In the last several months, we had to replace both a toaster and a toaster oven. Both of the now-dead appliances were pretty basic, no-frills items, but they did their jobs. And then they stopped.
The toaster conked out first. In the few weeks it took to settle on a replacement, having the toaster oven as a back-up was really nice (if less efficient than using the toaster for simple tasks like toasting bread).
I first turned to Craigslist, hoping for a decent used toaster, but that effort was unsuccessful. Whenever we’re buying new, we try to read some reviews to help pick a good value product. Unfortunately, most reviews don’t provide a good test of lifespan, unless the product dies very quickly.
We opted for this rather basic model, and chose the standard dial rather than the digital display, since a digital display seemed like one more thing that could break.

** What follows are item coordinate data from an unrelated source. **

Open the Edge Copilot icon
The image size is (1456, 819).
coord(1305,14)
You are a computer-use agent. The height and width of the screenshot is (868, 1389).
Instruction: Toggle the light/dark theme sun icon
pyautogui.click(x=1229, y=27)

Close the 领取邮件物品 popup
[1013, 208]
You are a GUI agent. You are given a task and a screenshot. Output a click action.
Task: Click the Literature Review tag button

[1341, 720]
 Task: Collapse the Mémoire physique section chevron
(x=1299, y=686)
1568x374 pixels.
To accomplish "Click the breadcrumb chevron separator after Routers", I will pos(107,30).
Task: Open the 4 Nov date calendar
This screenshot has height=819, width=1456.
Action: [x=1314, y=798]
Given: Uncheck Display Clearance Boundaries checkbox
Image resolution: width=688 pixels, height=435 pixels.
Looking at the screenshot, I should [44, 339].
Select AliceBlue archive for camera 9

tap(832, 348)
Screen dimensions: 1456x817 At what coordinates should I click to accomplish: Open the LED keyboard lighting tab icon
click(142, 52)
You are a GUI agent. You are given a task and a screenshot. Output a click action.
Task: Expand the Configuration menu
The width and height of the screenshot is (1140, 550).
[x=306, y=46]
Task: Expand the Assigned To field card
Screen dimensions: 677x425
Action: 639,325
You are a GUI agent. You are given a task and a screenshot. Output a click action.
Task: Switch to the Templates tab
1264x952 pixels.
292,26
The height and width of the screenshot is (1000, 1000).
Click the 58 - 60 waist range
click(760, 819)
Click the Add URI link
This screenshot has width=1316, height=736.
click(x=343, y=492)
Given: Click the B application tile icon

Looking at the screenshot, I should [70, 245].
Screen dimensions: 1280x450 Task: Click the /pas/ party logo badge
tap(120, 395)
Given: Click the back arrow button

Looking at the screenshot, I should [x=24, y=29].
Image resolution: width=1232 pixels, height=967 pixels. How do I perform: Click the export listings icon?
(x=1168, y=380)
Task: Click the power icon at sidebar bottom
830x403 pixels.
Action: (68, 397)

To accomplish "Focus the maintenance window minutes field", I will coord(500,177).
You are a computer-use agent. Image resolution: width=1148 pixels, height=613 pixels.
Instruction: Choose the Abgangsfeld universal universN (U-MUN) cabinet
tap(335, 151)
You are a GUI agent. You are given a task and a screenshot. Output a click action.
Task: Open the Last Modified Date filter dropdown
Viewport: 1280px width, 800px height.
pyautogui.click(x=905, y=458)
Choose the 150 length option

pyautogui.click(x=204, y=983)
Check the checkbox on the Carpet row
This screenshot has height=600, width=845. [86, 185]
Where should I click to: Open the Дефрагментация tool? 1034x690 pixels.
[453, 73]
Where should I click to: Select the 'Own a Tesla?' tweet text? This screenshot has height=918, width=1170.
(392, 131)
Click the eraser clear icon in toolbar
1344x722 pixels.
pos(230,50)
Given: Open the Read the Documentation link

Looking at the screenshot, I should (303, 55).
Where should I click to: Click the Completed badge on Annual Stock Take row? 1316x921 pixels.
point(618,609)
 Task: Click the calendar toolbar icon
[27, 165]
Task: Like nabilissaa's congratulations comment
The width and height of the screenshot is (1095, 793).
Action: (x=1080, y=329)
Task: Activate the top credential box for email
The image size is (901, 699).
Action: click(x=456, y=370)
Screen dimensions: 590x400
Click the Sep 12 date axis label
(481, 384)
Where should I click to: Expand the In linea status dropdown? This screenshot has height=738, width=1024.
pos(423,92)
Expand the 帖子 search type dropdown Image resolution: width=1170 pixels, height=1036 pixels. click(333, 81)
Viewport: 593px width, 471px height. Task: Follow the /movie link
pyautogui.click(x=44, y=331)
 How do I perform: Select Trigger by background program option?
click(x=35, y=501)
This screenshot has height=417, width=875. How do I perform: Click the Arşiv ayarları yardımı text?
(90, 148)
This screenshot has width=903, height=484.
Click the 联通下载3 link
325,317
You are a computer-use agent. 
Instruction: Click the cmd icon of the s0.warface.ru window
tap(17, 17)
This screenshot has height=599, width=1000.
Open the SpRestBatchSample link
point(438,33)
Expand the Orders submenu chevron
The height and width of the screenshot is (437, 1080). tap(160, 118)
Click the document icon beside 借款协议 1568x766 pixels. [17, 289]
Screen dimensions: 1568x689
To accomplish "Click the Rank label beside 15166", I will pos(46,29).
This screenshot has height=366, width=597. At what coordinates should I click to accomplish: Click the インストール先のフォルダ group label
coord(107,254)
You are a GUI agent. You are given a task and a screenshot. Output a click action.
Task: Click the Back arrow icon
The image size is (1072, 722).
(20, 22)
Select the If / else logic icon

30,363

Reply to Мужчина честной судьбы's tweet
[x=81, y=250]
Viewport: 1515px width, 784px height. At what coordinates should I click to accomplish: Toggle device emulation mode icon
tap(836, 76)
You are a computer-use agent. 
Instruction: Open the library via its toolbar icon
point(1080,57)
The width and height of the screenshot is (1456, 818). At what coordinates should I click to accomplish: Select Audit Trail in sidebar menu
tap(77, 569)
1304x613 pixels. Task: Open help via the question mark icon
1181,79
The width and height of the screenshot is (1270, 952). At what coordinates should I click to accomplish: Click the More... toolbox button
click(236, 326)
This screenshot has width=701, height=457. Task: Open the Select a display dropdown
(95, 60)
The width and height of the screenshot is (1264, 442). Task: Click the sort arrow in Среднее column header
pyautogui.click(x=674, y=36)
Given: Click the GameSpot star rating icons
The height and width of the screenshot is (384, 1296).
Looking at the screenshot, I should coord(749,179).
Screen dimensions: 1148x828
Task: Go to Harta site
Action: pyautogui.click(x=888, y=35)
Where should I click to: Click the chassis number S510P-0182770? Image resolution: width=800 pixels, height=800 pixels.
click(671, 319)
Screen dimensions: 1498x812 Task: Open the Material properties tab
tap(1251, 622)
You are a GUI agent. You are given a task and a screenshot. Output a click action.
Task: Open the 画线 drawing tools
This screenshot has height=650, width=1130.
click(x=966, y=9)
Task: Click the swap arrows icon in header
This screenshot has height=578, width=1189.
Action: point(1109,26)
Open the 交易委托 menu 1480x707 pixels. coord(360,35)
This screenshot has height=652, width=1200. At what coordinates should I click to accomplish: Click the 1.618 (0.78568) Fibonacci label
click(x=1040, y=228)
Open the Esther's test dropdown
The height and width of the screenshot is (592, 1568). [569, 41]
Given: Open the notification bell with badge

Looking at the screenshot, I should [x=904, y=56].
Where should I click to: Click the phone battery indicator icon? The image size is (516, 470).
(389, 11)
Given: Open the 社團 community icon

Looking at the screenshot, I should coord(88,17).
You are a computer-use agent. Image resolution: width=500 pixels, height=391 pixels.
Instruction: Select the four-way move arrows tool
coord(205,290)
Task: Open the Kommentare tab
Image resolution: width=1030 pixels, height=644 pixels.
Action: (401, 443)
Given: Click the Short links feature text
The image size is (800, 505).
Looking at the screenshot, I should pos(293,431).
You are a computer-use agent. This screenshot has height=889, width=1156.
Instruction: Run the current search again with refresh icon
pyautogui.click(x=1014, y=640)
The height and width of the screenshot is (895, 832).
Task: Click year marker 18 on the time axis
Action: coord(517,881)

We’ve had the toaster for a number of months now, and so far, so good.
Then, several weeks ago, our toaster oven started malfunctioning. The heating elements on the bottom were getting hot, but those on the top were not. The top heating elements are essential to the “broil” function, which is something we use a good bit, for broiling tofu, asparagus, etc.
I succeeded in finding a replacement on Craigslist. The replacement is actually an upgrade, I guess, to a much larger toaster oven that includes a convection oven feature. The thing is, the small toaster oven was really pretty ideal for our needs, which included broiling small batches of things and reheating things that we wanted to crisp up a bit, like pizza and croissants. When not in use, it stored easily under the counter and didn’t take up precious counter space.
If we actually want to bake anything, we usually do so in a quantity that exceeds the capacity of even a large toaster oven, and thus necessitates the real oven.
This new toaster oven is a bit of a beast, and more toaster oven than we really need. It’s too big to fit under the counter, even if I wanted to be moving it around all the time, which I don’t, given it’s bulk and weight, so it’s permanently using counter real estate. While I haven’t tested it yet (time to pull out the Kill-A-Watt meter), I imagine it chews more energy that our previous, much smaller toaster oven, because there is more space to heat to the desired temperature. If we were using that space, it wouldn’t be a big deal, but, most of the time, we are not.
I spent the first week with the new toaster oven seriously questioning my purchase. The previous owner had attempted to clean it, which was nice, but the oven cleaner fumes coming off the thing were overwhelming, to the point of potentially rendering it unusable. I placed an open container of baking soda inside for a few days, but it had little effect.
Then I found a suggestion to place a pan of water in the oven, turn it to 400° F, and leave it on until the water came to a boil. I decided it would take a really long time to boil an open pan of water in the oven, so I cheated a bit, and preheated the water in the microwave, then poured it into a metal bread pan in the hot toaster oven. I left it in, with the oven on, for about 30 minutes. Lo and behold, this did the trick, and we now have a fully usuable, de-stinkified toaster oven!